▸ Exercise brief
Carry on the Zotac ZBOX HTPC guide below, writing onward from its final sentence.

Operation Zotac ZBOX as a HTPC (HDMI output & WLAN)

Pyry-Samuli Lahti

Yo, nard dogs!

This is the story of one brave man buying a HTPC (Zotac ZBOX HD-ID40), installing XBMC and getting it to work with Ubuntu. I’m writing this in English, because

  1. I believe some other non-Finnish speaking fellows out there might get a kick out of these tips
  2. I’m interested to see, if writing actually something relevant1 in English has any effect on the amount of visitors
  3. I get to write kick-ass one-liners such as “Bloody monkey balls”, and “Tame the beast”. Faaan-tastic!

1. The Preface

So this is what happened. I was minding my own business, idling at IRC, when someone pasted a link of a Zotac ZBOX HD-ID40 mini-PC. Bloody monkey balls, I had to get one myself in order to still be valued among the coolest people on Earth.

The Zotac did not include any hard-drive or memory, so I had to get those as well. The complete setup was as follows:

2. The Setup

I wanted to build a HTPC setup utilizing WLAN (wasn’t2 too keen on having a network cable running across the living room for about 20 meters), using a HDTV as an output for audio/video (connected with HDMI) and having XBMC as the media center software.

3. The Problems

Well, whadaya know… everything did not work. Main problems were WLAN which got disconnected time after time, and getting the HDMI audio output to work. I won’t get into all the dirty details I had to endure, in order to get it finally working. Instead, here are simply the steps I used, in order to get my setup working.

4. The Solution


4.1 Install Ubuntu 10.10

I installed the 32bit Ubuntu 10.10 into the ZBOX using a USB-stick. You know the drill. I chose to automatically update all packages during installation. Not that it should matter.

4.2 Install additional packages

I installed the NVIDIA proprietary drivers from the GNOME UI. Also, I installed the following packages:

sudo apt-get install ubuntu-restricted-extras libvdpau1 nvidia-185-libvdpau

These are required for proper video/GPU support.

▸ Information supplied
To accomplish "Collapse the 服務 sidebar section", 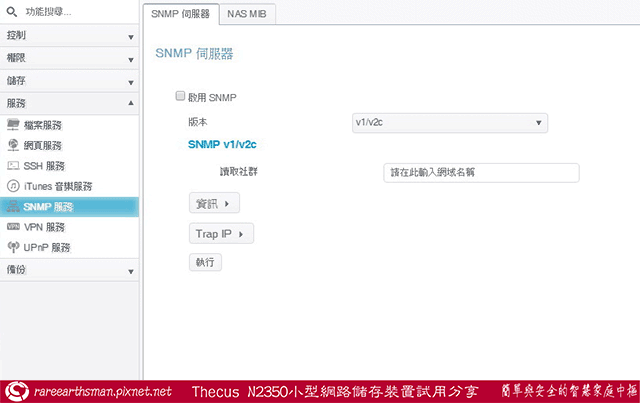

▸ Expected answer
4.3 Install XBMC

sudo add-apt-repository ppa:team-xbmc
sudo apt-get install xbmc xbmc-standalone

4.4 Configure audio output through HDMI

The ZBOX does have HDMI audio output capabilities out of the box. But here’s the catch; with Ubuntu they are disabled by default. Which makes sense, if you’re accustomed to trimming your armpits with scissors that are designed for left-handed people EVEN THOUGH you are right-handed! Holy Bat Mobile… Note to self: I’m awesome at metaphors.

Anyway, here’s how to enable them:

  • Execute command sudo alsamixer. Press F6, amd select “HDA NVidia” -card, which offers the HDMI audio output
  • Press letter M to unmute the channels (text changes from “MM” to “OO”)
  • Next, use command aplay -l to list audio playback devices available
    • For example, I had – among others – the following device: card 1: NVidia [HDA NVidia], device 7: NVIDIA HDMI [NVIDIA HDMI]
  • Finally, in XBMC audio settings, define custom “audio output device” and “passthrough output device” with the syntax of plughw:$CARD_ID,$DEVICE_ID that matches the HDMI audio device gotten from using the aplay -l command. For example, I used value plughw:1,7.

4.5 Compile WLAN drivers

I could not get the WLAN driver to function properly. It periodically got disconnected, which was extremely annoying. Also, even though the chipset supports 802.11n, it connected only at 54Mbps. I googled the problem, and it was caused by the RaLink RT2860 WiFi Network driver. There were many suggestions on how to solve it. Tried many of them, but none of the “simple” tips worked. So finally I was forced to compile the driver by myself. Here are the steps I used to tame the beast:

  1. Download RT2860PCI/mPCI/CB/PCIe(RT2760/RT2790/RT2860/RT2890) drivers to Linux from http://www.ralinktech.com, and extract it (extraction directory referenced as $SRC_DIR from now on).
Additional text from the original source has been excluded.